Known issue: Wrong date URL if I publish later in the day

I’ve already reported this to the kind support folks who advised that this is a known issue, but I also wanted to share here in case others run into this. I didn’t see anything via forum search, though I think I saw something similar at some point related to UTC but not the URL.

My site is a news site and I am using both the date in the URL and a timestamp on my stories. Unfortunately - these two features do not play well together.

If I publish late in the day, the URL on my stories reflects tomorrow’s date.

Ghost support said that “it appears to be a known issue with Ghost at the moment, where Ghost will always use UTC, no matter what timezone the site is configured to use. At present, I do not have an ETA on when this will be resolved, but it is on our radar!”

Fortunately, the timestamp on my stories is reading local time - and I figure people are more likely to notice the date and time on the article vs what’s in the URL - so for now I think I’m just going to keep setting the time accurately and deal with an inaccurate URL.

My only concern is that somehow this may cause issues with search - Google, etc., reflecting an inaccurate time because of the wrong date in the URL. … so I guess I’ll just have to see how this goes after launch. Right now I’m still in the setup phase.

I could forgo the timestamp on my stories in favor of accurate URLs… or manually just put the pub time in the copy somewhere. But then I would potentially be back-timing my stories - which could cause its own issues in search … making things seem older than they are.

Neither option is ideal! I hope Ghost can fix this sooner rather than later.


Setup information

Ghost Version
Version: 5.7.0

How did you install Ghost?
Ghost(Pro)

Browser & OS version
MacOS Monterey 12.5, Chrome Version 103.0.5060.134

Hi @Berkeley_Scanner :slight_smile:

You’re correct that this is a known issue. It’s been around for a while, and we’ve looked into fixing it a couple of times, but the problem is the fix would be a serious breaking change for some older content.

Ghost’s dynamic routing functionality currently relies on generating all the URLs on the fly based on the current config. So that means if we fix the calculation for new URLs it will also impact all old URLs.

That means that if we fixed it today lots of your old posts that hit this issue would suddenly have a different URL, the old URL would 404 and the only way to resolve it would be to figure out which URLs changed and write manual 301 redirects.

I hope this explains why it’s not a trivial thing to resolve.

I would recommend that you switch to using URLs without dates & add a single 301 redirect rule to cover the change. I’ve researched this several times and found no evidence that Google or any other search engine ranks content better based on dates in the URL.
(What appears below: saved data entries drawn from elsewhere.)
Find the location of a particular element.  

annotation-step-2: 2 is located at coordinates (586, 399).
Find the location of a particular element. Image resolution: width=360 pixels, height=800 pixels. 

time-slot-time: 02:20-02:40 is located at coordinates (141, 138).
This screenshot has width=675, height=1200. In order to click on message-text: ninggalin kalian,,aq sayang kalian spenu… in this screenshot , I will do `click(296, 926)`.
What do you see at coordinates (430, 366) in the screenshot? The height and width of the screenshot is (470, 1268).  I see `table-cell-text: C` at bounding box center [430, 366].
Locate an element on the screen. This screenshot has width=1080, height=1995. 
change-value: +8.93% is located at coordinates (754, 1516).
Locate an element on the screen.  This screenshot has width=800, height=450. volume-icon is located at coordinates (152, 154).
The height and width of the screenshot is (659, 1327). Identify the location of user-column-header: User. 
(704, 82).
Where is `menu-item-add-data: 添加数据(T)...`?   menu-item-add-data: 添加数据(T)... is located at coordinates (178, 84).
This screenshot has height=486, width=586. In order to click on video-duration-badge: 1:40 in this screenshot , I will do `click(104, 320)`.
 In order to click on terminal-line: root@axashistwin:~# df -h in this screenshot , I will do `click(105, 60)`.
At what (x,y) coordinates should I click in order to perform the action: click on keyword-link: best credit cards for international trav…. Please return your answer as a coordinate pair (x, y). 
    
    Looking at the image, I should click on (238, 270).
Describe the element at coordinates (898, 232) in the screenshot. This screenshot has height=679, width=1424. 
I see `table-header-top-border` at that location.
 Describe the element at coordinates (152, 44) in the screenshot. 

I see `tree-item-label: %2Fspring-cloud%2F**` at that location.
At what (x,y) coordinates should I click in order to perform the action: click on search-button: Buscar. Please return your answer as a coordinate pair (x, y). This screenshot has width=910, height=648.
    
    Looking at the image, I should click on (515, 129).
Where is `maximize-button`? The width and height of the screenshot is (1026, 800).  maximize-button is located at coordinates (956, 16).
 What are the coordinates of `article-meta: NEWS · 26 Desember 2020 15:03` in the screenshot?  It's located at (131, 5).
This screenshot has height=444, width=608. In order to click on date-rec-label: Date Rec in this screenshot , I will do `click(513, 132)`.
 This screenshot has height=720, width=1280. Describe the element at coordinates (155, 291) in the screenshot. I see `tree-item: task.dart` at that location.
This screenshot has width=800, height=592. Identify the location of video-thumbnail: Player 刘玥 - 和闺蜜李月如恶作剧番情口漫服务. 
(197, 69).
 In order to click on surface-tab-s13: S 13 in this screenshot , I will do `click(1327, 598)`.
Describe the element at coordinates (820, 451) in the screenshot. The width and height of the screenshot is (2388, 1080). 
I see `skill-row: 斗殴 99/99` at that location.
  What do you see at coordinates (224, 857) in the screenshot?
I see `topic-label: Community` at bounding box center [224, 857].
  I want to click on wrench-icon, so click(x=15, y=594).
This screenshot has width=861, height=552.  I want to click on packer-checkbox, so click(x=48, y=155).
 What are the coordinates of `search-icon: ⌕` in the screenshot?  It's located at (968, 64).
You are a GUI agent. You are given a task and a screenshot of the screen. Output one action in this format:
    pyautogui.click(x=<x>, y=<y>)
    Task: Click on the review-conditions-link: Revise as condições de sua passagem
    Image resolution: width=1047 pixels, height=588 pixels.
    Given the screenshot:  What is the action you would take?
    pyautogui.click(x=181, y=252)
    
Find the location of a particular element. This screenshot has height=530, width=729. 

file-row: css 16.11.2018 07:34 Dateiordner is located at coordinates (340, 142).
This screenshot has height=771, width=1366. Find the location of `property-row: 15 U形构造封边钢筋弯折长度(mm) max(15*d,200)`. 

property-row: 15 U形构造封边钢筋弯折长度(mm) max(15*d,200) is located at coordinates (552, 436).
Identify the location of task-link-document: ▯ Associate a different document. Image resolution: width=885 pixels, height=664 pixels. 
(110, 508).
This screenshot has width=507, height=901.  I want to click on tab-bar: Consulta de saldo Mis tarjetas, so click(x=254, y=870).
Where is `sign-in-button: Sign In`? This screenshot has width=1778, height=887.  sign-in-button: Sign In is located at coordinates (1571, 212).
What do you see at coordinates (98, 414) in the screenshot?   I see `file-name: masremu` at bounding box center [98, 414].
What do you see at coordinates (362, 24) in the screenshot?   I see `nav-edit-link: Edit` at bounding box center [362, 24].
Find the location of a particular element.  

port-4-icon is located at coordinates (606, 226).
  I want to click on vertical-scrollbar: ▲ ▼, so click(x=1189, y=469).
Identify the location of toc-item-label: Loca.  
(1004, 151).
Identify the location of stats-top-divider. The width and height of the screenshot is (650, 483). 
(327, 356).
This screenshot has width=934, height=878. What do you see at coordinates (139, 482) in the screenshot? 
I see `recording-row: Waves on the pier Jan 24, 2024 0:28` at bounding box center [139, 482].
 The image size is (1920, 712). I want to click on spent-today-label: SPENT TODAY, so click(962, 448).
Alternatively, if you publish a post and you know the time is too late in the day, you can adjust the time in the publishing settings menu to be a couple of hours earlier and not encounter this issue - or you can schedule the content to go out at a good time the following day.

Thanks, I appreciate the info and time. Definitely food for thought. I do want dates in my URLs for multiple reasons. Most of my posts should be published early enough that it won’t be an issue, but it’s not always possible with breaking news.

Also, I just wanted to clarify, when you write: “If we fixed it today lots of your old posts that hit this issue would suddenly have a different URL, the old URL would 404 and the only way to resolve it would be to figure out which URLs changed and write manual 301 redirects.”

Are you saying it is possible to fix this for my site? Or that the solution would negatively impact others?

Because for me fixing it now would be preferable. I don’t really have any existing stories on my site that won’t be deleted prior to launch. I don’t personally have old posts - because I’m just getting set up now.

Thanks.

You could potentially patch your own site with a fix (I don’t have a patch, but it is possible to do), but that means re-patching on every upgrade. It’s not really sustainable.

I’m saying this is the reason we cannot add the fix to Ghost - too many existing sites would be impacted. To be honest I think our solution may well end up being dropping support for dated URLs.

Got it - just wanted to be sure I understood.

And when you say - dropped support for dated URLs - are you saying that could pose problems down the line?

Many news websites do use them. And I think it will make it easier for me to compile metrics and also do other admin things - as well as possible SEO benefits (although I know you said that’s not necessarily true).

Just to close the loop - when you say - “dropped support for dated URLs” - are you saying that could pose problems down the line?